→ Source passage

--- START ---

- First appearance: Day of the Dumpster (Mighty Morphin Power Rangers)
- Last appearance: Grid Connection, (Power Rangers Beast Morphers)
- Portrayed by: Takashi Sakamoto (MMPR Season 1 and 2); Kazutoshi Yokoyama (MMPR Season 3, Zeo, In Space); Danny Wayne Stallcup (MMPR Season 1 and 2); David Wald (MMPR Season 3); Kerry Casey (Mighty Morphin Power Rangers: The Movie);
- Voiced by: Kerrigan Mahan; Nolan North (Power Rangers: Super Legends); Fred Tatasciore (2017 film); Paul Harrop (Power Rangers Beast Morphers; as Goldar Maximus in "Making Bad"); Adrian Smith (Power Rangers Beast Morphers; as Goldar Maximus in "Grid Connection"); James Willems (Rita's Rewind);

In-universe information
- Species: Manticore monster (TV series) Gold monster (2017 film)
- Weapon: Gold Sword
- Home: Titan
- Zords: Cyclopsis

= Goldar =

Fictional character

Goldar (known as Flydar in the pilot episode) is a fictional character from the television series Mighty Morphin Power Rangers. A powerful yet overconfident warrior that serves under the command of Rita Repulsa and Lord Zedd, he is one of the chief antagonists of the titular protagonists in the show's first three seasons. Goldar is based on the Kyōryū Sentai Zyuranger villain Grifforzar (also spelled as Grifforzer or Griforza by some sources).

Goldar has been portrayed by numerous actors: in the Sentai footage repurposed for the Power Rangers, the Japanese actors who physically portrayed the character were Takashi Sakamoto for non-action scenes and Kazutoshi Yokoyama for battle sequences; while in original footage produced by Saban Entertainment, Goldar was physically portrayed by Danny Wayne Stallcup for the first two seasons, and by David Wald and several other actors during season three. Goldar is voiced by Kerrigan Mahan in every major adaptation of the show since the franchise's inception until the 2007 video game Power Rangers: Super Legends where the character is voiced by Nolan North.

A reimagined version of Goldar is voiced by Fred Tatasciore in the 2017 reboot film. A more powerful and reincarnated version of Goldar known as Goldar Maximus appears in two episodes of Season 2 of Power Rangers Beast Morphers, voiced by Paul Harrop and Adrian Smith respectively.

Various merchandise for the character, as with other of the series' characters, has been released since the inception of the Power Rangers franchise.

--- END ---

→ Data excerpt
--- START ---

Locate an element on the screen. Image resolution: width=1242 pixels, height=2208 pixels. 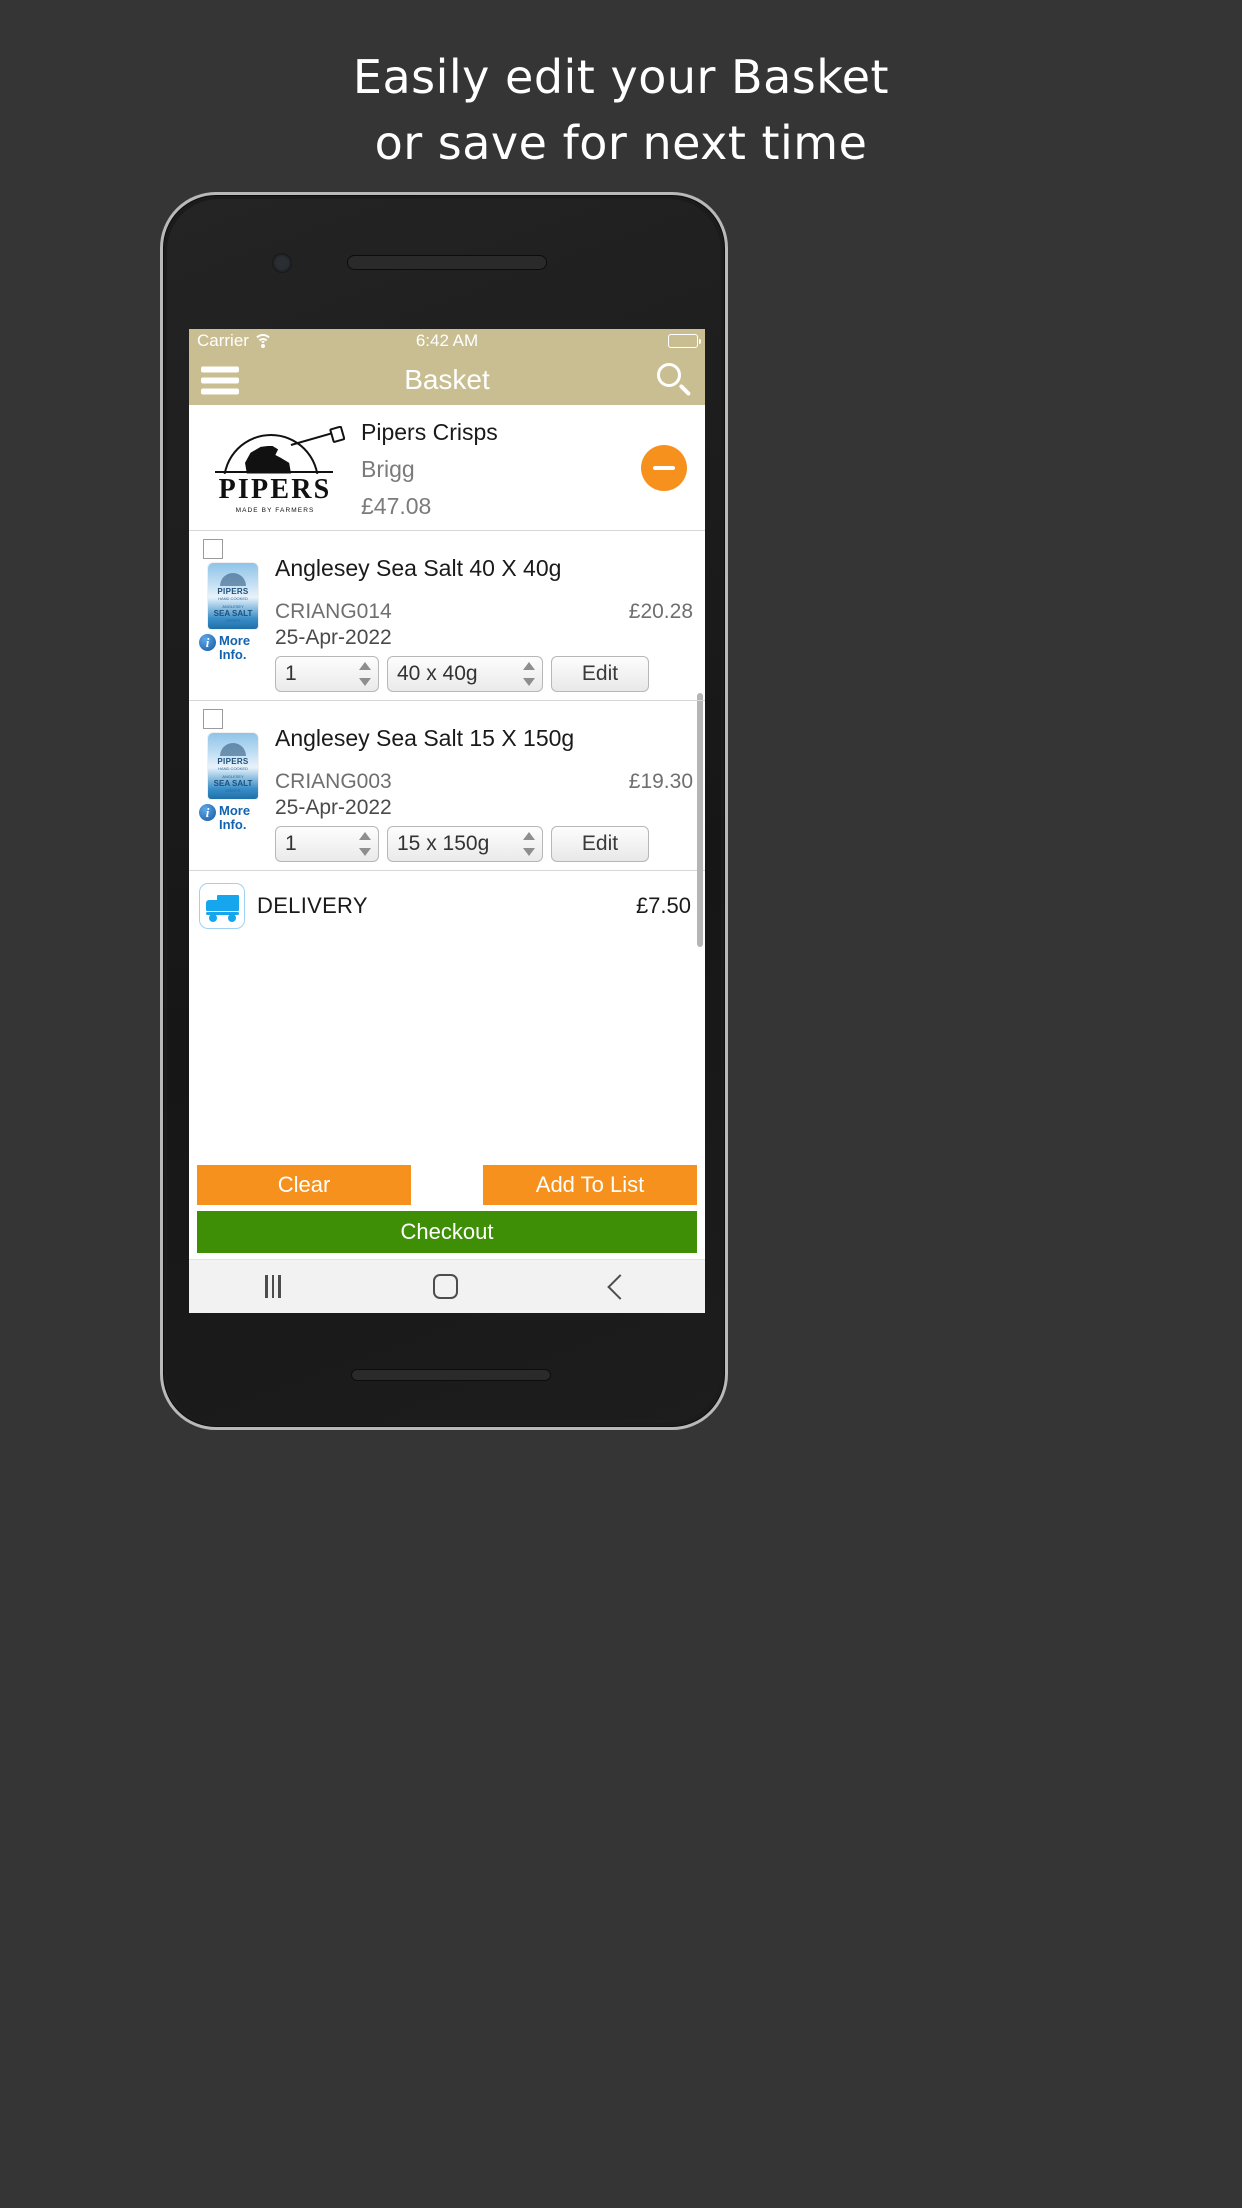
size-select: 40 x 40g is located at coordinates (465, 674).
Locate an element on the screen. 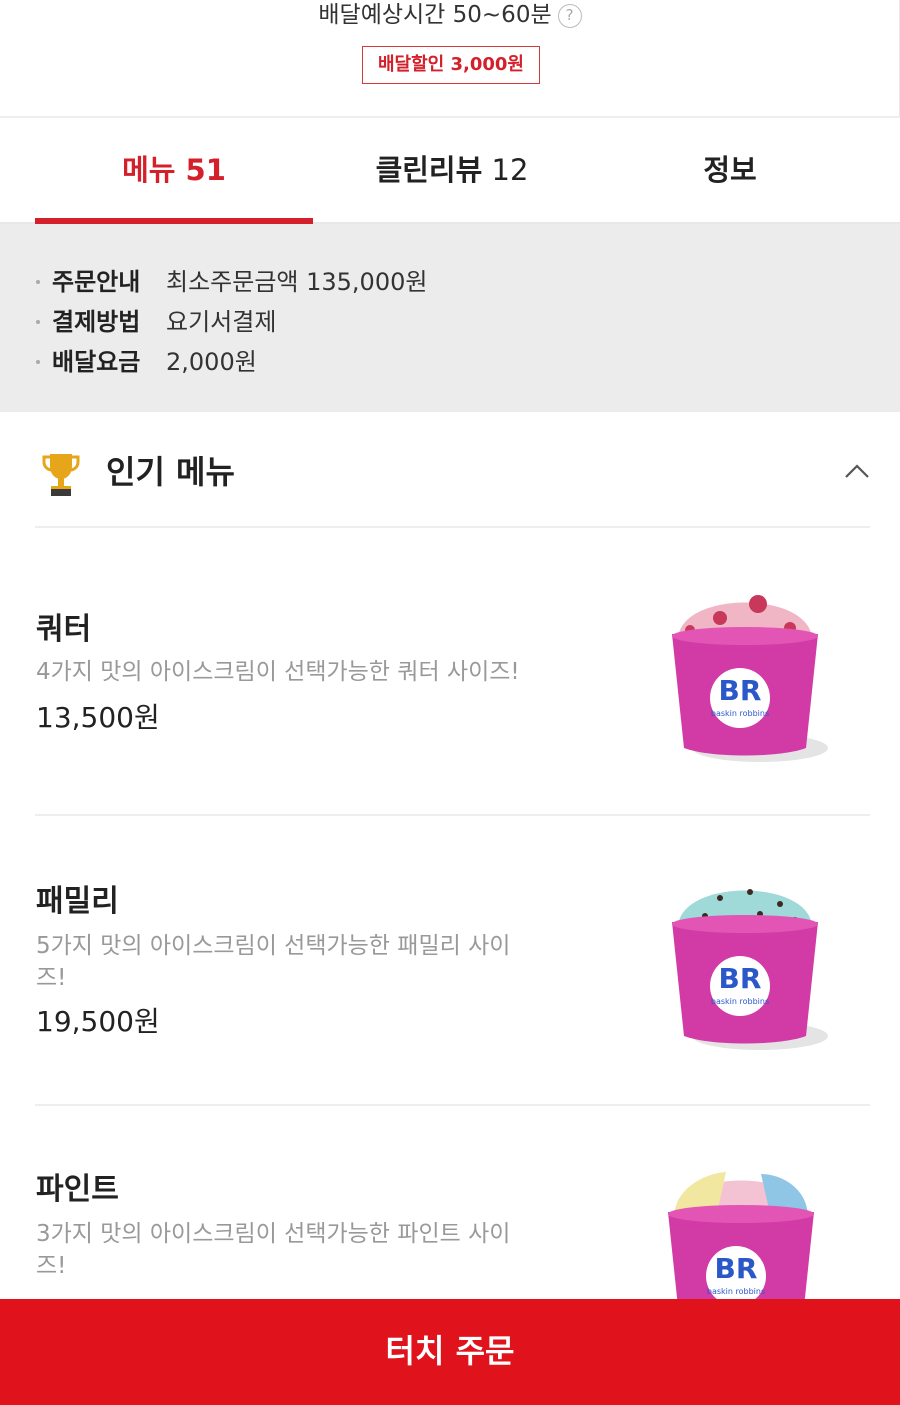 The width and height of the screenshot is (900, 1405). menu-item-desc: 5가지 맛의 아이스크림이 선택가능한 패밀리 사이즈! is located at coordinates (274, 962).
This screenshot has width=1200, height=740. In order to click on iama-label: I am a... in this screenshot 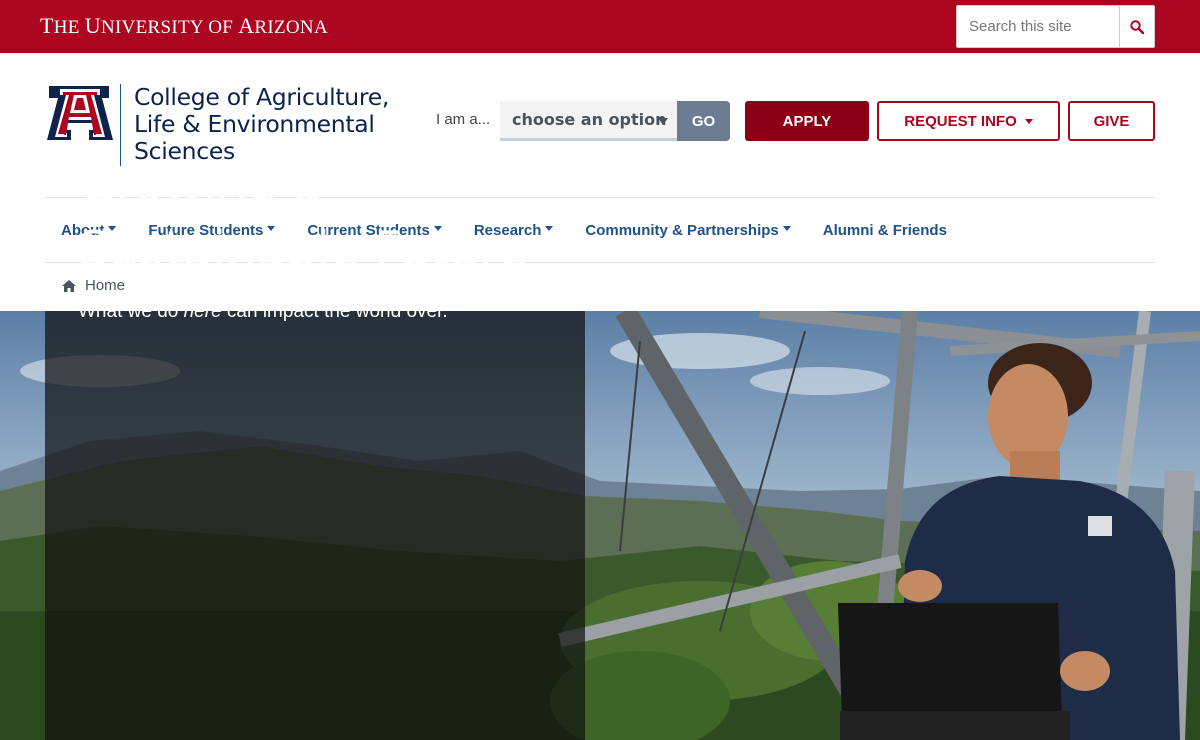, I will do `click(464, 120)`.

--- END ---

→ Tasks
• a. According to the passage about Goldar, which Kyōryū Sentai Zyuranger villain is the character based on?
• b. Repeat word for word the stretch of the passage about Goldar from "A reimagined version" through "Power Rangers franchise.".

→ Responses for each task
• a. Grifforzar

• b.
A reimagined version of Goldar is voiced by Fred Tatasciore in the 2017 reboot film. A more powerful and reincarnated version of Goldar known as Goldar Maximus appears in two episodes of Season 2 of Power Rangers Beast Morphers, voiced by Paul Harrop and Adrian Smith respectively.

Various merchandise for the character, as with other of the series' characters, has been released since the inception of the Power Rangers franchise.